下北沢系ロックバンド、カスタネッツのデビューアルバムです(今もあるのかわからないが、当時そういうジャンルがあった。というか、そうとしか呼べないジャンルがあった)。

曲はポップで聴きやすく、歌も上手い。ルックスも悪くないバンドです。
しかし裏返せば曲はロックになりきれず、中途半端に歌が上手く、ルックスも地味、と言うこともできます。なにかひとつインパクトある武器が無いんです。
たぶんそういうわけで、このバンドはビタイチ売れてません。

しかもひきこもり度抜群のうしろむきな歌詞。

 冬が来て 冬が来て
 君が窓から呼びに来ても
 僕は眠ったふりで (#5「冬のうた」)

まったく「おまいら外に出てみろ」ですよ。

しかし、当時授業行くでもなくバイトするでもなくただただ無為な毎日を過ごしていたダメ学生に、このバンドはばっちりはまってしまったのです。

 今までの通り道に立ち並ぶ世界が
 悲しい声ひとつ立てず崩れるのを見てた (#8「フィクション」)

カスタネッツの世界観が、この歌詞に表れていると思います。
今しっかりと掴んでいるはずのものは、じつは信じられないほどあやふやなものだということを知っているひとの歌です。

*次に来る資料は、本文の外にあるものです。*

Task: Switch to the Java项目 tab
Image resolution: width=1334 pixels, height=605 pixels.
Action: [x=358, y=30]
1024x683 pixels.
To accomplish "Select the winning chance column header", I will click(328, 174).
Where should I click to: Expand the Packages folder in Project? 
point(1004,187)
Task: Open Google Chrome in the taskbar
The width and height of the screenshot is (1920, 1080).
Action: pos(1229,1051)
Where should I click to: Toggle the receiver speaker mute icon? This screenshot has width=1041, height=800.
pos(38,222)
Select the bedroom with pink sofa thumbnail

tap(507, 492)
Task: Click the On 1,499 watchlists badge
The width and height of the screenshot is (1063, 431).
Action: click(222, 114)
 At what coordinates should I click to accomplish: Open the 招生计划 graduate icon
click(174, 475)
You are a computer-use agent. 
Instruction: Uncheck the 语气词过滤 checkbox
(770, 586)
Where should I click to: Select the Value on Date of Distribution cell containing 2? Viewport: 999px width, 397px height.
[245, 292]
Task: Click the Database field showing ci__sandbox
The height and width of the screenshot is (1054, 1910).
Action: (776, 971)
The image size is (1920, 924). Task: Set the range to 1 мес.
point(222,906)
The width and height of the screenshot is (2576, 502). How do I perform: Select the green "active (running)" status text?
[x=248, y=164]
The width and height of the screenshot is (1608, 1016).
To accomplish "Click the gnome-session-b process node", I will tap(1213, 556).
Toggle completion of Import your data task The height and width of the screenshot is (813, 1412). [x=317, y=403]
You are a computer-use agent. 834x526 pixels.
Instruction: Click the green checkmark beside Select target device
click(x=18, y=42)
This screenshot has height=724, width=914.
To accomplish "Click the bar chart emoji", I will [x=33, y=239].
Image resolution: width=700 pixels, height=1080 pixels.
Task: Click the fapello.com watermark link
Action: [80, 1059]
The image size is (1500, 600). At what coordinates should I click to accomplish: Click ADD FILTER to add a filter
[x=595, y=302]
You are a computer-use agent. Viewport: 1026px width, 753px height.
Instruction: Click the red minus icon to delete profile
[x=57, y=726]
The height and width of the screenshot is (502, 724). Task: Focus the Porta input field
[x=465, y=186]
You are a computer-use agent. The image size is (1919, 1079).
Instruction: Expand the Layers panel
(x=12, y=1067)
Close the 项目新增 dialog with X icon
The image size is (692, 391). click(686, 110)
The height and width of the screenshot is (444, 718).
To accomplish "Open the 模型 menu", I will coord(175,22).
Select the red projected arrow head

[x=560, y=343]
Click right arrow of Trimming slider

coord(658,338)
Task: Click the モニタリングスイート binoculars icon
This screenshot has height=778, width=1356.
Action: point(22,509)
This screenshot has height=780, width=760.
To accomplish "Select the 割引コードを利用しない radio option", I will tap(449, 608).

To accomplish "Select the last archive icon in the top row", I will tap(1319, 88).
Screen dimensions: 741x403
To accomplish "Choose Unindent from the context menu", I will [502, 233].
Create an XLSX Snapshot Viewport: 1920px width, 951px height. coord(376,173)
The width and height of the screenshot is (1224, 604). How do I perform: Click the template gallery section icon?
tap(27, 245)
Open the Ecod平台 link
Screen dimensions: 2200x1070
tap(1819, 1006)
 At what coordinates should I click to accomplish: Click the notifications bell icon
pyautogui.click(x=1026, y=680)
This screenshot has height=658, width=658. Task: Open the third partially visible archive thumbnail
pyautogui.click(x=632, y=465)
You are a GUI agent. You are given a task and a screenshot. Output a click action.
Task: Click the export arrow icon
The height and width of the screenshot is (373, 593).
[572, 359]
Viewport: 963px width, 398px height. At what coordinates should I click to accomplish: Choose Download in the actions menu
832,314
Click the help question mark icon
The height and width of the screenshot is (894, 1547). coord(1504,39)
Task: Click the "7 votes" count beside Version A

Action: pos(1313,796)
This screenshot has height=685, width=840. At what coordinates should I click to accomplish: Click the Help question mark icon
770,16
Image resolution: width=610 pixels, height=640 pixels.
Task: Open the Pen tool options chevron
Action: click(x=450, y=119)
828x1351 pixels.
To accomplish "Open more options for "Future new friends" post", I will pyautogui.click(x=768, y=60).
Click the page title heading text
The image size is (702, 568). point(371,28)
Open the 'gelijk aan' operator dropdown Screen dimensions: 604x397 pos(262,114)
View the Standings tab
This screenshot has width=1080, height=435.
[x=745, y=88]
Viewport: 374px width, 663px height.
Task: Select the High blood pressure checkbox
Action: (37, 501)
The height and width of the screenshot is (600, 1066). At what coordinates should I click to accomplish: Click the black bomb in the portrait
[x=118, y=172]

あやふやだからこそ、それが嘘でも幻でも、よりしっかりと握り締める。
それがカスタネッツというバンドだと思います。

カスタネッツは、2004年現在も元気に活動中です。
たとえ売れなくても、こういうバンドがちゃんと活動していける時代は、いいなあと思います。
・・・いや、売れてほしいんですけどね。ほんとに。